The afternoon brought me back home to the metrology conference.  Gian Lorusso showed very interesting results on the use of a high-voltage (15 kV) CD-SEM to improve the resolution for high-NA EUV printed patterns.  (Full discloser – I am a coauthor on that paper.)  The typical 500 V imaging is running out of steam, since the interaction volume of the electrons within the resist is large enough that when the beam strikes one edge of a < 10 nm wide feature, some electrons escape out of the other edge.  This correlates the roughness of the two edges, making LWR measurement impossible.  A higher voltage not only increases the resolution of the SEM, it reduces the left-right edge correlation of small features and makes LWR measurement possible again.  The worry, of course, is sample damage (and especially resist shrinkage).  After all, we have been regularly reducing voltage to reduce shrinkage.  Lorusso’s thesis is that lower voltage is better up to a few kV, but that even higher voltages might in fact reduce sample damage (at least in the top layer) by having electrons deposit more of their energy deeper into the substrate.  His preliminary shrinkage data bore this theory out, and I suspect we will here more about high-voltage measurement of small patterns in the future.

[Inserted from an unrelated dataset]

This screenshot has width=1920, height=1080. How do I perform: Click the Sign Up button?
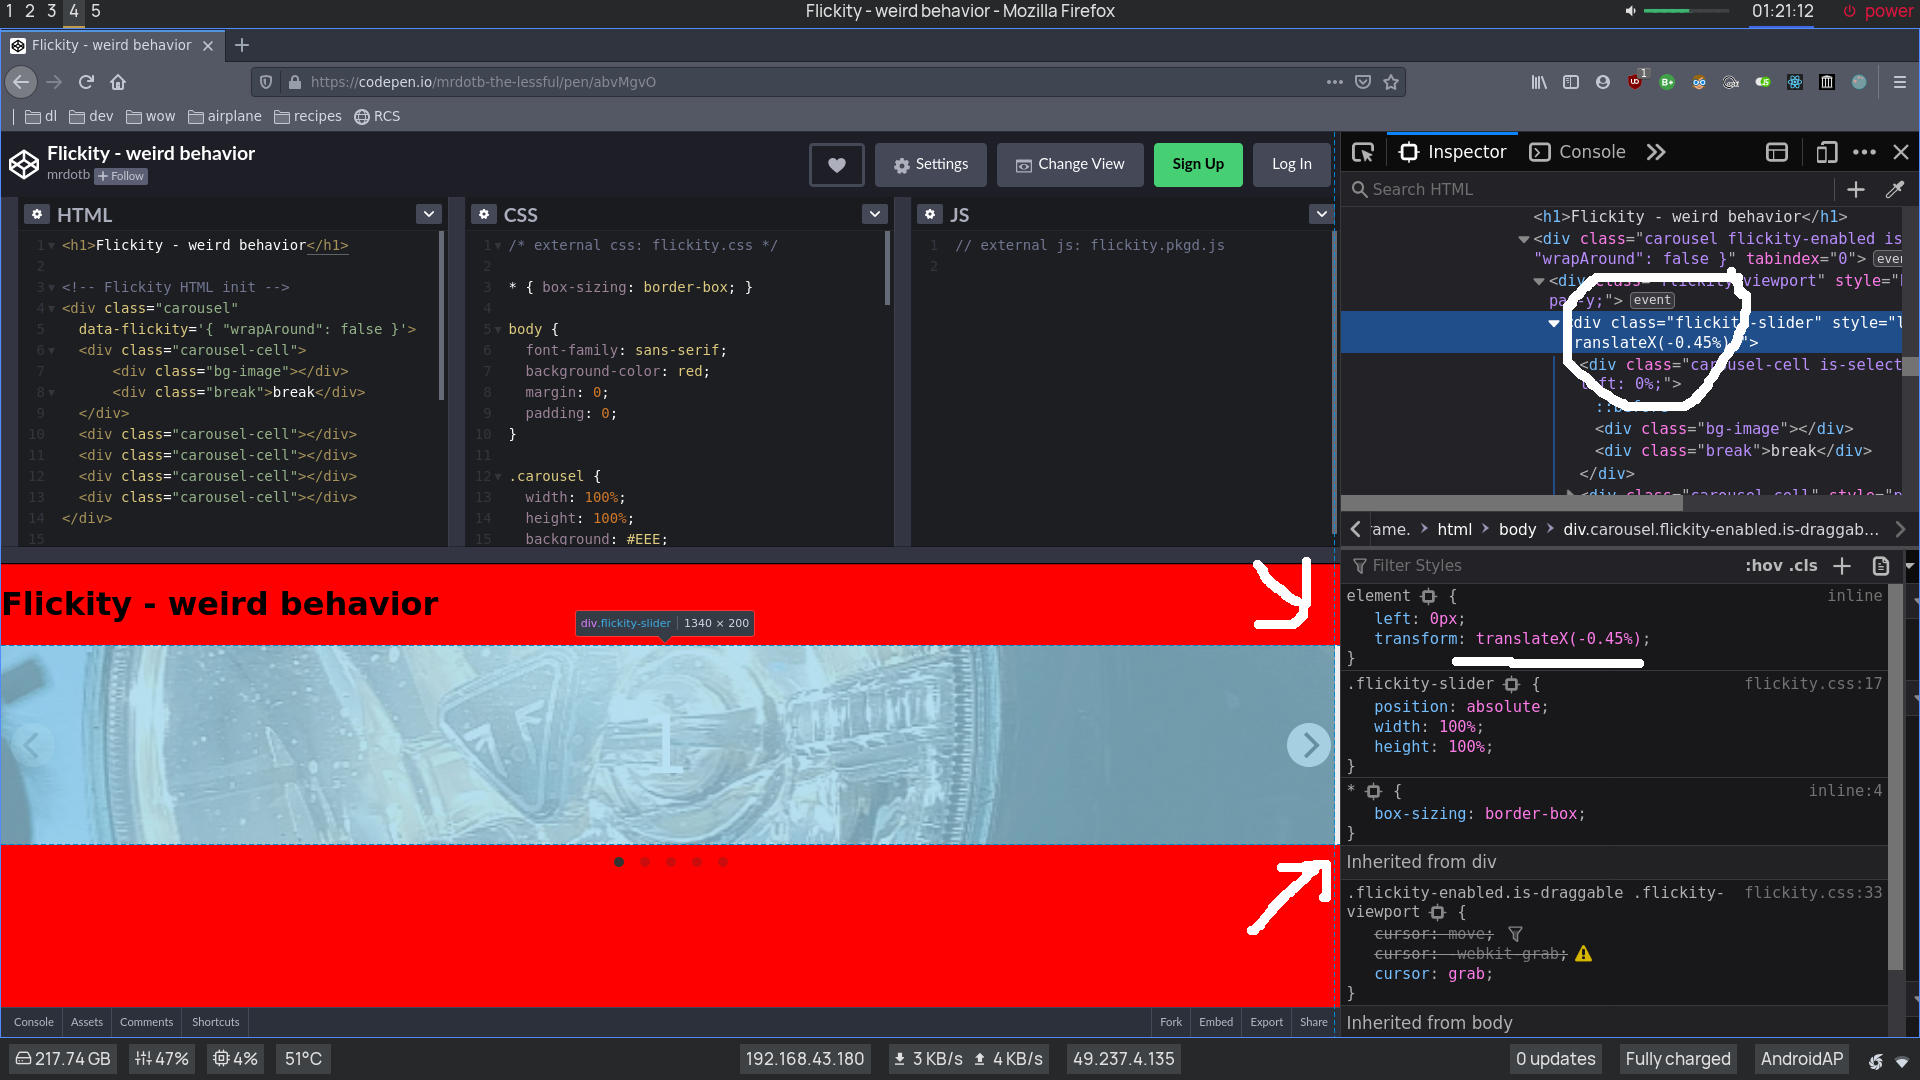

I gave a talk with imec on the stochastic failure of vias to make electrical contact with metal line-ends.  Using a modeling approach that Mike Adel and I developed over the last few years (and recently published in JM3), measurement of via stochastic variations coupled with line-end tip-to-tip variations were used to predict variations in overlap area between the hole and the line-end.  Given a minimum required area of overlap, these measured stochastic variations can be translated to failure rates as a function of overlay error between the two layers.  What is the minimum area of overlap required for a good electric connection?  That number was determined by comparing the model results to voltage contrast measurements.  The fit of the model to the data was excellent, if I do say so myself.

Alas, my afternoon was taken up with customer meetings.  I love meeting with my customers, but don’t like missing so many good talks.

My day came to a very satisfying end at the KLA party celebrating 40 years of PROLITH.  As I mentioned earlier, I gave my first-ever conference talk at this conference in 1985 and introduced PROLITH to the world.  At the end of that talk I mentioned that I would send the software (free) to anyone who gave me their business card.  I got 80 cards.  Using the language that I now understand, I would call that an indicator of market demand.  Five years later I started FINLE Technologies to commercialize PROLITH.  After adding some great people to the team, like Ed Charrier and Mark Smith, we sold FINLE to KLA in 2000.  I left KLA in 2005, and I am proud to say that I don’t think they even missed me.  Today PROLITH is doing amazingly well, providing the most rigorous full-chip simulations available – a truly amazing accomplishment.  Looking at that timeline, you can see that PROLITH has been outside of my tutelage for just as long as it was under it.  Congratulations to the PROLITH team, and good luck for the next 40 years!